The real-life one began when Gunnar Tenglin stepped from he deck of the sinking ocean liner on the night of April 12, 1912 (sic), onto a collapsible life raft.
Signed with the White Star Line as passenger No. 350033, Tenglin was en route from Denmark to Burlington. It cost him around $2.25.
Ninety percent of the steerage passengers died, but Tenglin survived. His wife, Anna, and 16-month-old son, Gunnar, were staying with his parents in Stockholm, Sweden waiting for him to send for them to join him in Iowa.
Last week, Gunnar's daughter-in-law, Mildred, sat with her son and his family to watch James Cameron's movie, "Titanic." She was able to mentally insert her late husband's father into scenes of the movie, knowing that he would have been at a party, much like the one movie characters Jack and Rose attended below deck the night the ship sank.
She'd heard him tell stories of how a steward slammed down the gates to keep third-class passengers below deck while the life boats were loaded, just like in the movie. But unlike anyone in the movie, Tenglin, a brave, outspoken man, protested.
She'd heard the stories since she was a child, because her husband, also named Gunnar, had been the boy next door. And while the Tenglin family saga, as she calls it, is a fascinating adventure tale, her favorite part begins with Gunnar, Anna and baby Gunnar settling in their new hometown.
"My tender joke with my husband was, if his dad had not been saved in that tragedy, his mother would not have come to America. Fate planned it so he wold come halfway around the world and find me," the 82 year-old Burlington woman said.
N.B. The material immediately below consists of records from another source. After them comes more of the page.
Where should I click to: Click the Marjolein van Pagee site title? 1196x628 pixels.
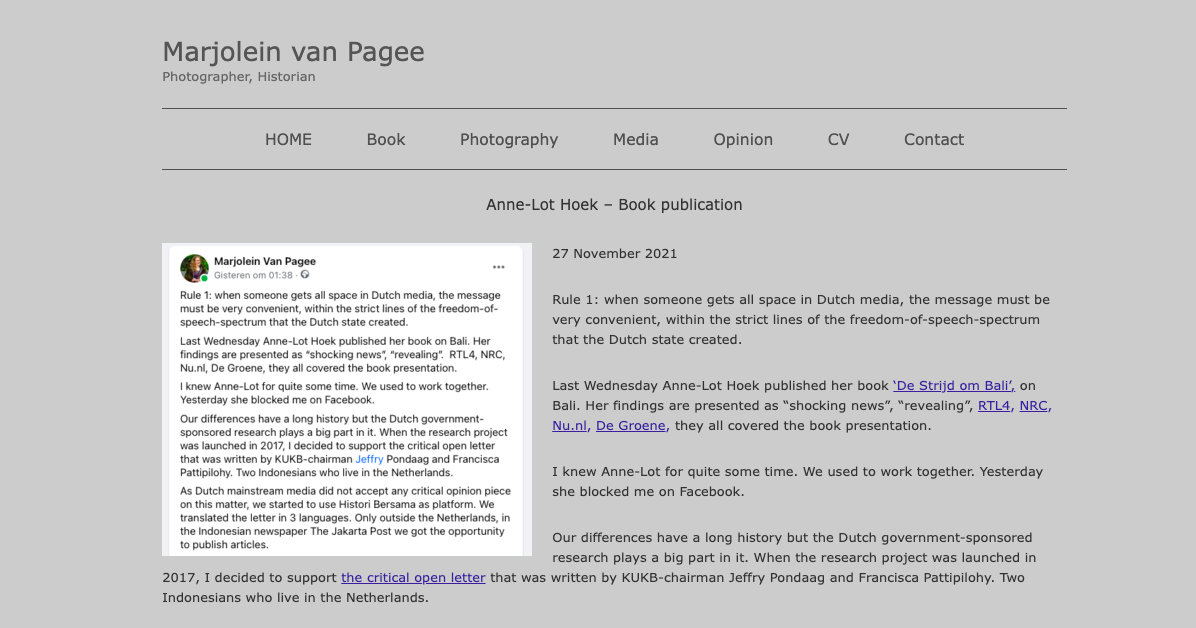point(293,52)
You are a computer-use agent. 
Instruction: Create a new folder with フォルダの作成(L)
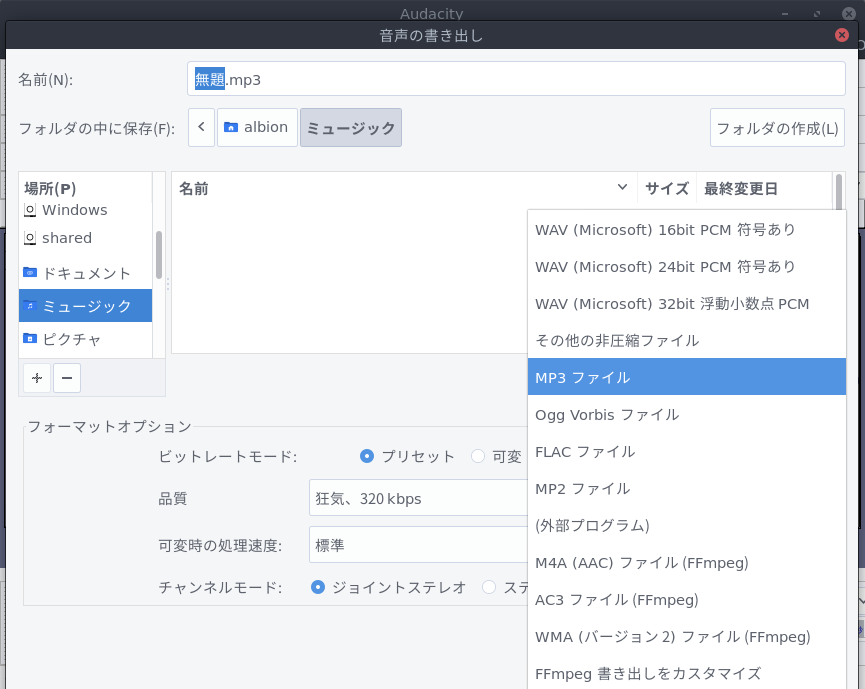(777, 127)
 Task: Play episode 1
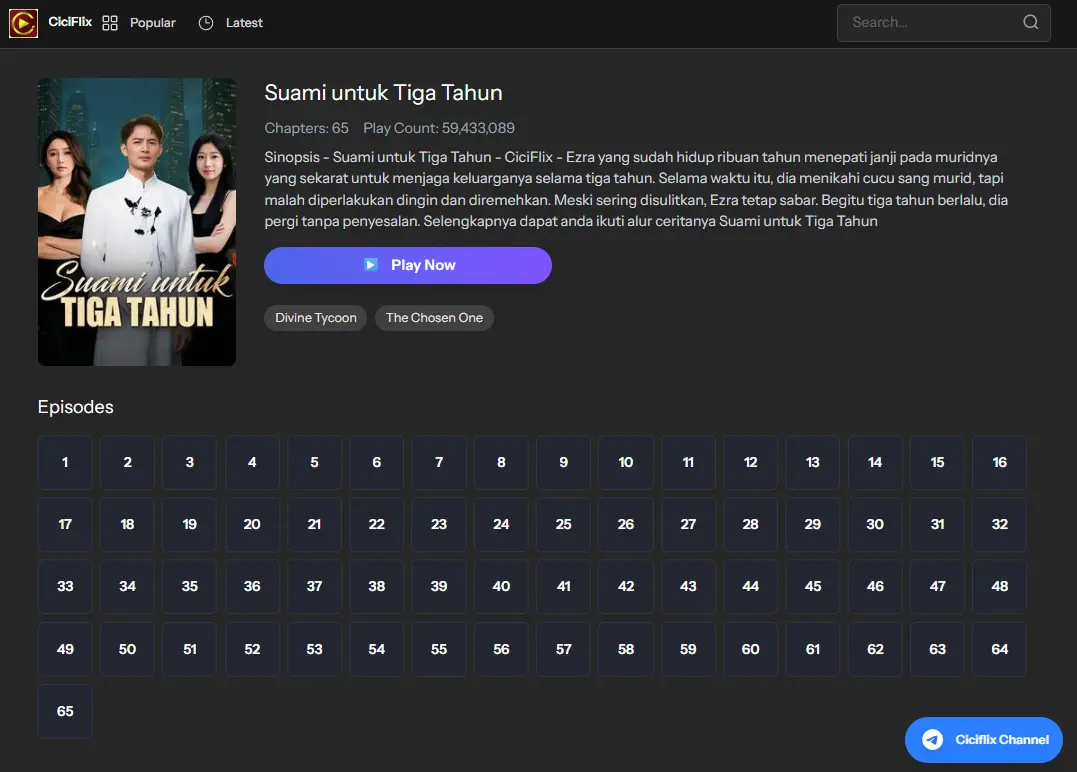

Fate put Tenglin in that lifeboat.

Actually, Tenglin wasn't even supposed to be on the Titanic at all. In fact, his family was unaware he was aboard when news spread that the Atlantic had claimed the mighty ocean liner.
A coal strike in Southampton, England, had forced several ships to stay in port. Tenglin left when the opportunity arose. He left port aboard the most luxurious ship ever built.
Tenglin, in a 1962 interview with the Keokuk Daily Gate City--on the 50th anniversary of the sinking--said he remembered where he was on that last night.
"We had just come back from a party," he said. " I was sharing a third-class compartment with a newsman and had just taken off my shoes to get to the bed when we felt the thud."
That thud was the infamous iceberg that gave Titanic its place in history.
"I put on my jacket, leaving my shoes by my bunk and my life jacket under my pillow. I never returned for either."
He and another passenger went to the deck, where an officer ordered them back to bed. But upon returning to the third-class cabins, the pair found the gangway was filling with rushing water, crates, coal and ice. A steward was trying to get passengers on deck to enter lifeboats, but mothers wouldn't take their children into the freezing night air. Husbands refused to leave their families.
Tenglin returned to the deck, where an officer grabbed him to act as an interpreter. The young Swede had already made one trip to America, arriving in 1903 and returning in 1908 because his mother had made him promise he would come home after five years.
Because he was on deck translating the officer's commands to his fellow passengers, Tenglin believes he was saved.
"I would likely have been below decks when the ship went down, otherwise," he said.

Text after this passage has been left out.